Deutsche Telekom to Integrate Cell/WLAN Service

EXCLUSIVE: Deutsche Telekom will phase out the MobileStar and VoiceStreamWireless brand names and unify its offerings through an integrated service plan.

VoiceStream Wireless Corp. has begun to absorb its acquisition of MobileStar Network and the results could have an enormous impact on the burgeoning Wireless Local Area Networks (WLAN) sector.

The Bellevue, Wash.-based company, which itself was purchased by Deutsche Telekom last summer, now plans to phase out the MobileStar and VoiceStream Wireless brand names and will likely unify its wireless offerings around the world through integrated service plans.

“MobileStar is one component of VoiceStream’s package of high-speed data offerings. I think you will see integrated service packages going forward,” said Jill Meiburg, spokesperson at Deutsche Telekom.

With an integrated service plan, Deutsche Telekom would be the first service provider to unite the nascent market of unlicensed WLAN services with the maturing market of fully-licensed, traditional cellular service.

Dropping the MobileStar name means the end of the road for the much-stigmatized network of Wi-Fi-based WLANs. VoiceStream announced its plans to buy MobileStar in November 2001 through bankrupcty. The acquisition was completed on Jan. 22.

Founded in 1996, MobileStar was one of the earliest movers in deploying wireless broadband access through the Wi-Fi (a.k.a. 802.11b) standard. Through deals with airports and various shops like Bay-area Scores Legendary Sports Restaurant, the Richardson, Texas-based company used Wi-Fi-enabled equipment to set up hotspots where the public could access online services within a certain area of coverage. The crown jewel in its access-point portfolio came in January 2001 when it signed up Starbucks Coffee as a partner.

But after spending millions on rolling out a nationwide network of access nodes, the company was forced to layoff a large part of its staff and subsequently forced into bankruptcy in order to complete the VoiceStream acquisition. Industry observers said the name is not synonymous with other relics like Metricom’s Ricochet service.

So now that MobileStar is officially part of the company, officials at VoiceStream have already begun to integrate its assets into VoiceStream’s portfolio.

VoiceStream will “commercially market these [WLAN] services under the T-Mobile brand by the end of 2002 as a complement to our nationwide GSM/GPRS service,” the company said in a 10-K filing made with the Securities and Exchange Commission earlier this week.

For example, VoiceStream technicians are already starting to change over equipment at a Starbucks location in Pioneer Courthouse Square in Portland, Ore. Portland locations are said to be going live in April.

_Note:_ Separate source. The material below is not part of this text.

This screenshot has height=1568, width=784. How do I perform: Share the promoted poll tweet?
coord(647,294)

But the re-branding efforts is far more extensive than simply renaming MobileStar assets. The company will also phase out its own VoiceStream Wireless name in the U.S. With its “Get More” marketing strategy featuring Jamie Lee Curtis, VoiceStream said it will change its brand logo to introduce “Global Wireless by T-Mobile.”

“We plan to phase out the VoiceStream brand name over the next year, forming a cohesive international wireless brand using the T-Mobile name,” the company said in its filing.

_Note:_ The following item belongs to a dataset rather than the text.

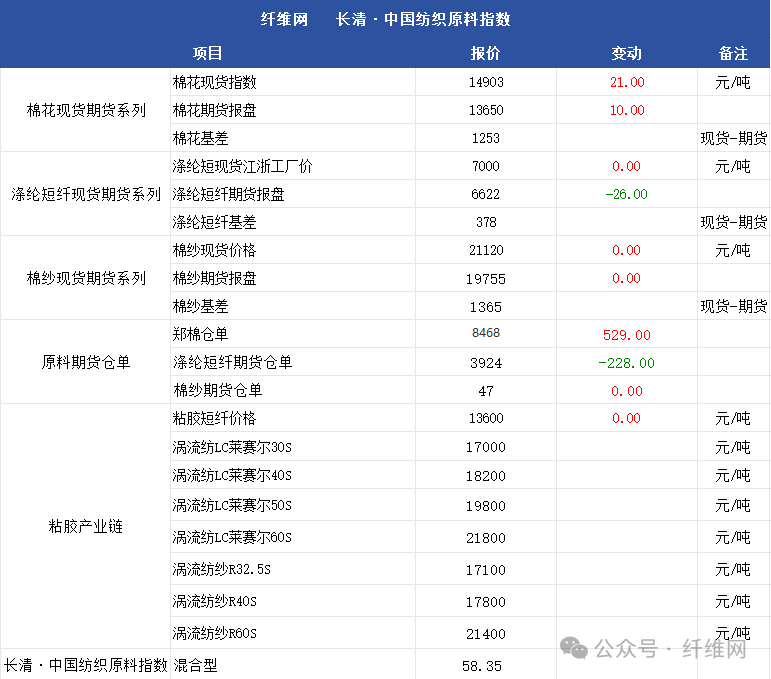Click the 报价 column header
The height and width of the screenshot is (679, 771).
485,54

Officials at VoiceStream declined to specify on the pricing points or timeframe of the rollout, saying that further details will be available at a later date.

Deutsche Telekom’s integration of WLAN and cellular service could be the watershed event for similar deals on the horizon between traditional cellular/telephone companies and new WLAN-based Internet service providers, industry observers said.

“Somebody has to bite the bullet and spend a few hundred million dollars for people to finally take it seriously. The next step up is not going to come from the start-ups. It’s got to come from the cell/telephone companies,” said Glenn Fleishman, who tracks 802.11 developments and has authored numerous articles on the subject.

Indeed, Sprint has already become an early investor in Boingo Wireless.